WHAT THE TASK ASKS —
Keep the pictures out of your copy. Transcribe the records below exactly.
───── DATA FOR THIS TASK ─────
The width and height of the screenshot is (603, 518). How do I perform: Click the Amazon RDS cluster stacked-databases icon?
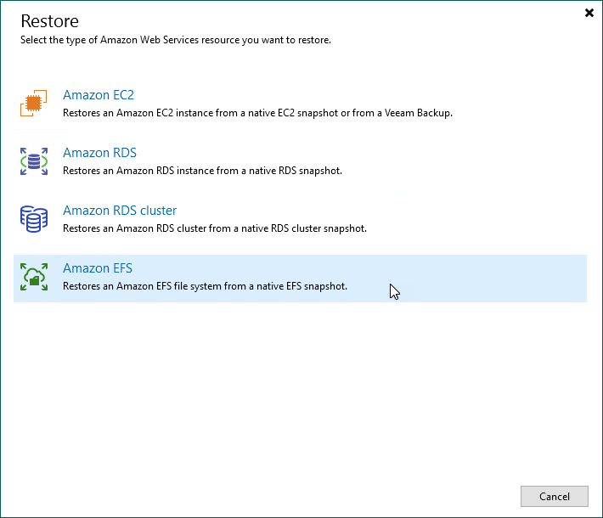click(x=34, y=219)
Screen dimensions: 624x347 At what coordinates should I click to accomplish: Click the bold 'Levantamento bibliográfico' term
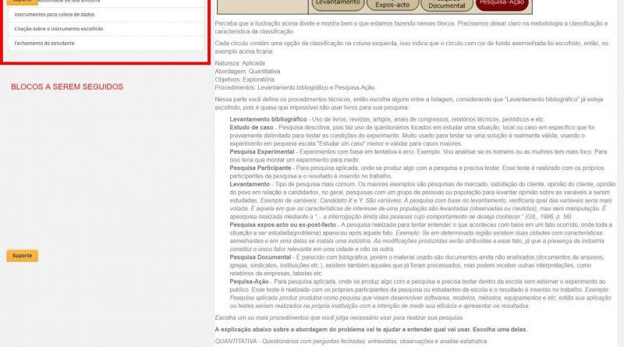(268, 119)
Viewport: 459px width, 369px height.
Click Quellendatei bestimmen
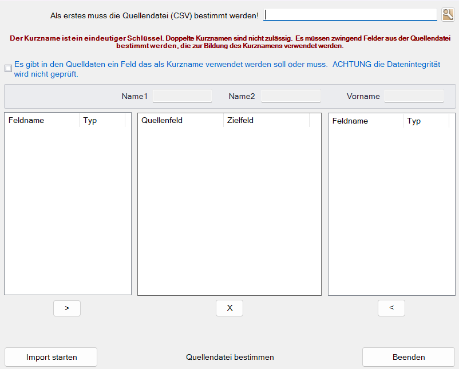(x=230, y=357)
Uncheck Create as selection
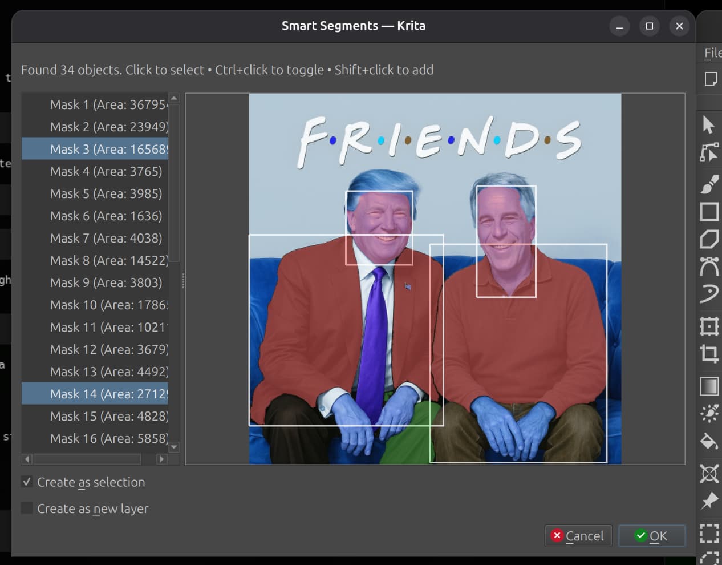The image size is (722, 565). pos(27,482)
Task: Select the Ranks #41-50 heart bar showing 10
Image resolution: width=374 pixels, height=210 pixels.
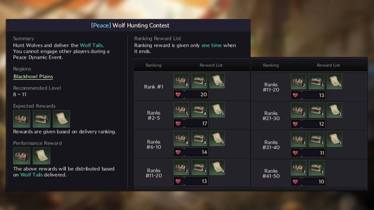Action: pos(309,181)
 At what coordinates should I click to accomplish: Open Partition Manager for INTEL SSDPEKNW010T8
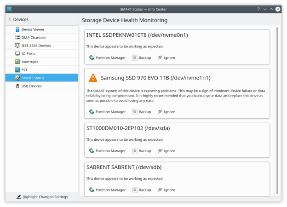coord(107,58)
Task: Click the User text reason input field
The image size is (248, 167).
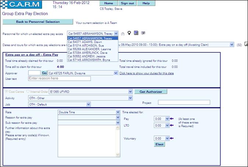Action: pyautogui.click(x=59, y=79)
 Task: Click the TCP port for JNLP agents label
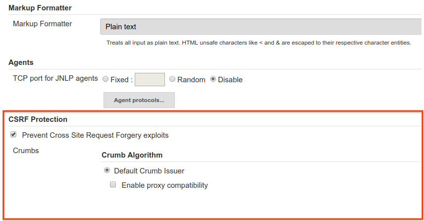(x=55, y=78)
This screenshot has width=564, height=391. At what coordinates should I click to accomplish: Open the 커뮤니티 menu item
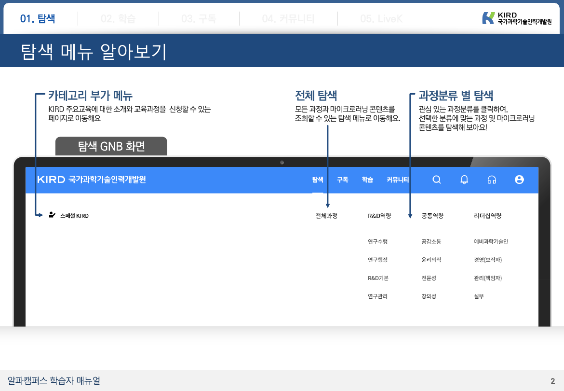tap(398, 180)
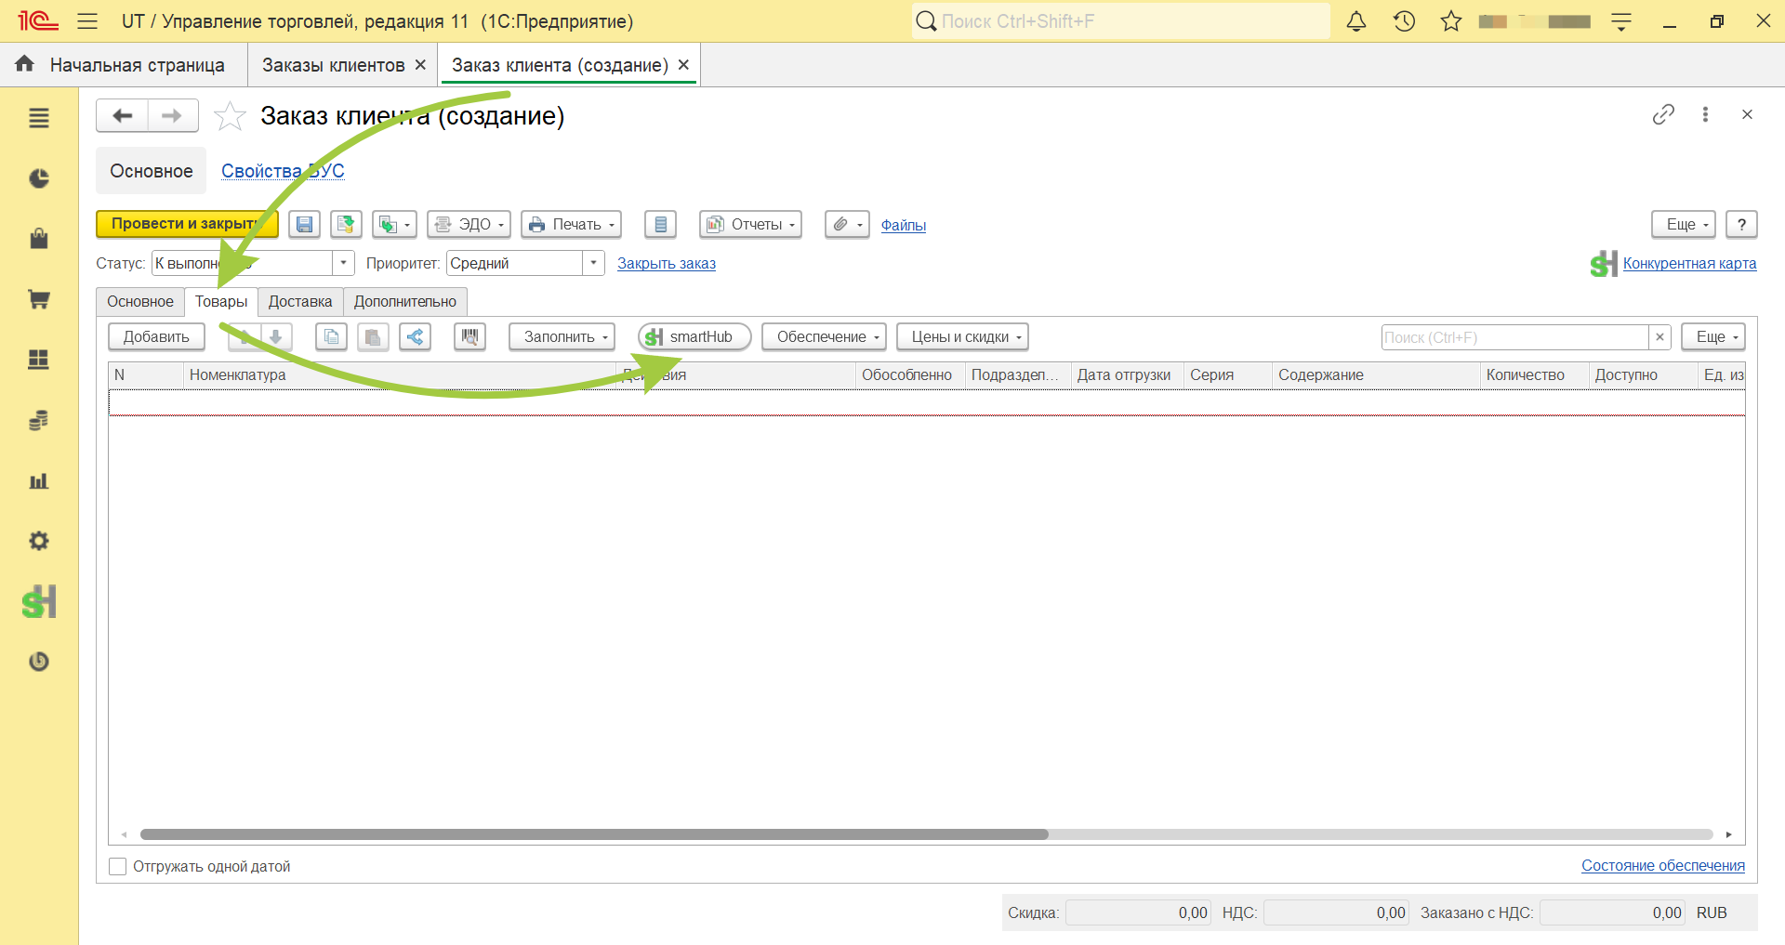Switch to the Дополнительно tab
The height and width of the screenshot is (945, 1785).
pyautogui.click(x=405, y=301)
─────
ANSWER TO THE EXERCISE —
The width and height of the screenshot is (603, 518). How do I perform: Click the Amazon RDS cluster stacked-databases icon?
click(x=34, y=219)
Screen dimensions: 624x347 At what coordinates should I click to accomplish: Click the bold 'Levantamento bibliográfico' term
(268, 119)
Viewport: 459px width, 369px height.
Click Quellendatei bestimmen
(x=230, y=357)
Uncheck Create as selection
The image size is (722, 565). pos(27,482)
Task: Select the Ranks #41-50 heart bar showing 10
Image resolution: width=374 pixels, height=210 pixels.
Action: pos(309,181)
 At what coordinates should I click to accomplish: Open Partition Manager for INTEL SSDPEKNW010T8
coord(107,58)
Task: Click the User text reason input field
The image size is (248, 167).
Action: pyautogui.click(x=59, y=79)
 Task: Click the TCP port for JNLP agents label
(x=55, y=78)
This screenshot has width=564, height=391. At what coordinates should I click to accomplish: Open the 커뮤니티 menu item
tap(398, 180)
Switch to the Дополнительно tab
The height and width of the screenshot is (945, 1785).
pyautogui.click(x=405, y=301)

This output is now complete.